My son has Marfans Syndrome, we had to take him to the eye dr today and found that his right lens has detached 50%. His eye dr is concerned due to the marfans and the rate of retinal detachments that occur but the dr he refered us to does not seem that concerned.... I am a little uneasy and my gut tells me there is a little more to worry about than possible surgery in the next month or two.... Can anyone guide me,,, is a lens detachment that common and is it not something that needs to be taken care of immediately?
The biggest risk here is lens dislocation, which would require lensectomy and probably a new intraocular lens of some sort. At present it looks like he is headed in that direction. This is what often happens in marfan's syndrome which is a dominant trait as you know. This can be dealt with. We have amazing technology - just make sure you have an awesome doctor. The retinal detachment risk is real but less than the dislocation. I wouldn't worry about that so much. Take one thing at a time and make sure he has a heart evaluation with a cardiologist.
I'm not familiar w/lens detachment. However, if the lens is dislocated it maybe removed and IOL may be implanted or the eye could be left aphakic.Maybe JodieJ a great informed member of this community can respond w/ some suggestions.
However, your son is at greater risk of developing retinal detachments due to the Marfan's. To my knowledge and research of the medical literature the success rates of retinal detachment surgery is the same in patients w/Marfan's and without.

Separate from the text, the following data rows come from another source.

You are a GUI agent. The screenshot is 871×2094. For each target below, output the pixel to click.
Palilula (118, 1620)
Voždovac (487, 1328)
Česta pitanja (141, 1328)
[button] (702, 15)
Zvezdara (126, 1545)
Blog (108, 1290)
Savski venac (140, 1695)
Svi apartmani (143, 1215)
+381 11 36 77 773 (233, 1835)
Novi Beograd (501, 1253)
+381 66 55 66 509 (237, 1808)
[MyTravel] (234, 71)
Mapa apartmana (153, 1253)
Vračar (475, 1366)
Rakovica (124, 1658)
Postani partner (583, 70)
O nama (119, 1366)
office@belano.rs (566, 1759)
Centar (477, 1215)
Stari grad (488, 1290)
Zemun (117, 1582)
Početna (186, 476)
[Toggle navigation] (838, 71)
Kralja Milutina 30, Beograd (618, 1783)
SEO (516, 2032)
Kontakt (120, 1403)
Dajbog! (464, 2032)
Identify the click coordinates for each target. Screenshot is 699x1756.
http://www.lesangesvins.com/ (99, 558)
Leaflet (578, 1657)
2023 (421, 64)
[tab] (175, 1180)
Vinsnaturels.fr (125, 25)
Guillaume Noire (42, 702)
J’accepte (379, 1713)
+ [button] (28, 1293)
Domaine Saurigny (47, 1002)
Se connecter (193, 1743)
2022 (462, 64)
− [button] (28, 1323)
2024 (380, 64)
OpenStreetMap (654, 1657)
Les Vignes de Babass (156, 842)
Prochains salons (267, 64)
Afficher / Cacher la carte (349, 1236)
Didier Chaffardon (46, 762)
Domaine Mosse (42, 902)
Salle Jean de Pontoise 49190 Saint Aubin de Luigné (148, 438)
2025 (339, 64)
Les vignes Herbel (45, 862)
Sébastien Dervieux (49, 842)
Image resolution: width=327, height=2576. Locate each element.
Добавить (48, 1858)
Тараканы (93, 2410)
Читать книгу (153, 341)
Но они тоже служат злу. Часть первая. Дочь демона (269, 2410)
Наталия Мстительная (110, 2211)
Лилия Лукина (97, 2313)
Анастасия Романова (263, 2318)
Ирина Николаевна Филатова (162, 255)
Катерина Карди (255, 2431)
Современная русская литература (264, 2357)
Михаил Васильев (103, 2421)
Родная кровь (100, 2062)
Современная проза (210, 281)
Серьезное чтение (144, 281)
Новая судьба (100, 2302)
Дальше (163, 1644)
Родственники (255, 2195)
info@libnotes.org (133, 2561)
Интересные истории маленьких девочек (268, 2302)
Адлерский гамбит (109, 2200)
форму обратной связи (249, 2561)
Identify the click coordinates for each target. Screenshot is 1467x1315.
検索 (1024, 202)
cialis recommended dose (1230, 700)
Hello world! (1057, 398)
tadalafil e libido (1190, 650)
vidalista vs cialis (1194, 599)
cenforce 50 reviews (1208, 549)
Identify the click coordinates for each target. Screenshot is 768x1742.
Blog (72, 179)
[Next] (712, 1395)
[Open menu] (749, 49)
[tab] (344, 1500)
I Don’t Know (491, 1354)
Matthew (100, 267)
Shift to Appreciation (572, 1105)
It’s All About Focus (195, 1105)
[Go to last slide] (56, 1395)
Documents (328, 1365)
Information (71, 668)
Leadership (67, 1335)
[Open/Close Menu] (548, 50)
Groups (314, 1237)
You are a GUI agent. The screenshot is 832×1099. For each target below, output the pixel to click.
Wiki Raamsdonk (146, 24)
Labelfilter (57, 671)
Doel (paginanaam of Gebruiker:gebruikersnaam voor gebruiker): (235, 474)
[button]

Andrew had mitral and aortic valve replacement surgery 2 years ago, he also had rods in his back at age 9.
I am courious, are they not able to reattach his lense? Would that not work? I am also having trouble finding a good eye dr. not many drs I have run into in my hospital travels know enough about Marfans. Is this something that would need to be done ASAP or would is it able to wait 2-3 months? What type of replacement options are there and what has worked in Marfans patients?
You can either place the lens in the anterior chamber, suture it in the cilliary sulcus, or go aphakic and wear a contact. The contact lens may be the best option for new if he is young like 16-20 years old. A sutured in implant might wear out in 30 years or so possibly. The life of an anterior chamber implant may be 30 years or so also. Might consider going as long as possible with contact, then getting a lens implant when older - maybe 50 or so. Just a thought.
We went to the dr who is going to do the surgery. He stated that due to the Marfans his eyes are not strong enough to hold the sutures and that he would have to graft his eyes to hold the stitches. Where do the grafts come from? He said he would use his own tissue for the graft but I forgot to ask where the graft comes from.